YOUR GOAL:
Reproduce word for word the passage in the CacheManager issue thread from "giangcoi48k commented 4" to "jss, deserializationSettings: jss)".

PAGE EXCERPT:
::::::::::

Closed giangcoi48k closed 4 years ago

giangcoi48k commented 4 years ago

I am intending to use CacheManager for my netcore project. I configured the following

var jss = new JsonSerializerSettings
{
    NullValueHandling = NullValueHandling.Ignore,
    ReferenceLoopHandling = ReferenceLoopHandling.Ignore
};

const string redisConfigurationKey = "redis";
services.AddSingleton(typeof(ICacheManagerConfiguration),
    new CacheManager.Core.ConfigurationBuilder()
        .WithJsonSerializer(serializationSettings: jss, deserializationSettings: jss)
        .WithUpdateMode(CacheUpdateMode.Up)
        .WithRedisConfiguration(redisConfigurationKey, config =>
        {
            config.WithAllowAdmin()
                .WithDatabase(0)
                .WithEndpoint("localhost", 6379);
        })
        .WithMaxRetries(100)
        .WithRetryTimeout(50)
        .WithRedisCacheHandle(redisConfigurationKey)
        .WithExpiration(ExpirationMode.Absolute, TimeSpan.FromMinutes(10))
        .Build());

services.AddSingleton(typeof(ICacheManager<>), typeof(BaseCacheManager<>));

It work well. But when I looked into redis, there are redundant keys in hash, like timeout, version, defaultExpiration,... For example, I puted one key test like _cacheManager.Put("Test", "Test Value");, the value I got: image I think it's a waste of memory if there are lots of keys with small value. So, is there any way only store value and key, and ignore the redundant keys? Sorry for my bad English

MichaCo commented 4 years ago

Nope that's how CM works today. The meta data is needed to allow timeouts per cache key and support sliding expiration and all those things. It is a bit of an overhead but I think it's a good trade-off.

ndrwrbgs commented 4 years ago

@giangcoi48k I'd gander that if the overhead is too much, you're going to be needing to have fine-grained control over your cache implementation anyway (custom data types, eviction mechanisms etc). But I would personally try it and only decide it's too much if performance tests say so.

::::::::::

SUPPLIED MATERIAL:

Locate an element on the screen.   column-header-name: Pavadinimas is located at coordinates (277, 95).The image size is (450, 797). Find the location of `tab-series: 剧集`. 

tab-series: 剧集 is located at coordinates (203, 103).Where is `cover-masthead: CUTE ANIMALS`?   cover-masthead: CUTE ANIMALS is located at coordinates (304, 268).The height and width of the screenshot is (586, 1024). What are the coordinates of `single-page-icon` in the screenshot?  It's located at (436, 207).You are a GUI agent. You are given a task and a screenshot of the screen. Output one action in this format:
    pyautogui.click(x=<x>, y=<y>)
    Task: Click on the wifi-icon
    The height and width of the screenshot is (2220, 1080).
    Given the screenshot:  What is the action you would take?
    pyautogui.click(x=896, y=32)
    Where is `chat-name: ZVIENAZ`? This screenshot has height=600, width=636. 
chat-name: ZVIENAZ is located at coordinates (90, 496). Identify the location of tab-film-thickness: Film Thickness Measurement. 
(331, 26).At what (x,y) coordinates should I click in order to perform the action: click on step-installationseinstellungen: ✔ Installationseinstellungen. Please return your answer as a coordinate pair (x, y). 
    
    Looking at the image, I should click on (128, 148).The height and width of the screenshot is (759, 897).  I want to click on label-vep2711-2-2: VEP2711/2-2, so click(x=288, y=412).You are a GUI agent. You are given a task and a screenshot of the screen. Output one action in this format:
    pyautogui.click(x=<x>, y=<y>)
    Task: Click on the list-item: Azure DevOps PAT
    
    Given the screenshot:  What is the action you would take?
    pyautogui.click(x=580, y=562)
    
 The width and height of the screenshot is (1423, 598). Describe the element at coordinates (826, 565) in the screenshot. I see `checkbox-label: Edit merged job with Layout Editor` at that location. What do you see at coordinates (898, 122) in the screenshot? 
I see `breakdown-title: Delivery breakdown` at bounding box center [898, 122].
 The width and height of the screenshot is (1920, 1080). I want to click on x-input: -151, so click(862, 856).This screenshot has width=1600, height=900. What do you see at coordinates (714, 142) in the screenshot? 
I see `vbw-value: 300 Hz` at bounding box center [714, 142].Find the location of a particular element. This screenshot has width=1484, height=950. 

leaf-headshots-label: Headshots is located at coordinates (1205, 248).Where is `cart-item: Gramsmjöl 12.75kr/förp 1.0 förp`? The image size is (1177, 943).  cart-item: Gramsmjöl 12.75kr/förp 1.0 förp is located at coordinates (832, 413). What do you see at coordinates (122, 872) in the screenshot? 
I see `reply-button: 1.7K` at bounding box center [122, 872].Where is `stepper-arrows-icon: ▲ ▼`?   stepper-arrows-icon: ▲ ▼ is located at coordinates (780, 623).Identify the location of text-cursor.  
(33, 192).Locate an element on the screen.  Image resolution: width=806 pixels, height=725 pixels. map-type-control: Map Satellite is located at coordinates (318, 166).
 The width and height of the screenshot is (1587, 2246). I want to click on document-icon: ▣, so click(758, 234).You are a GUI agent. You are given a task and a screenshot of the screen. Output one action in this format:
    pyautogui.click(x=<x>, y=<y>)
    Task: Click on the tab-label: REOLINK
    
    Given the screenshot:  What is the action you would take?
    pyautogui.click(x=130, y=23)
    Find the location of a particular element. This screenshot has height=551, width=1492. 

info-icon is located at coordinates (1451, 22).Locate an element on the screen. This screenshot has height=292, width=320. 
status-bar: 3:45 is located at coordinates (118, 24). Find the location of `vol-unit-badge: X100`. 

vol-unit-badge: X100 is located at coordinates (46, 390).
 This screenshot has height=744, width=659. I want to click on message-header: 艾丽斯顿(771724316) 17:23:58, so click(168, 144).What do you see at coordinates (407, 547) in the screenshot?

::::::::::

EXPECTED ANSWER:
giangcoi48k commented 4 years ago

I am intending to use CacheManager for my netcore project. I configured the following

var jss = new JsonSerializerSettings
{
    NullValueHandling = NullValueHandling.Ignore,
    ReferenceLoopHandling = ReferenceLoopHandling.Ignore
};

const string redisConfigurationKey = "redis";
services.AddSingleton(typeof(ICacheManagerConfiguration),
    new CacheManager.Core.ConfigurationBuilder()
        .WithJsonSerializer(serializationSettings: jss, deserializationSettings: jss)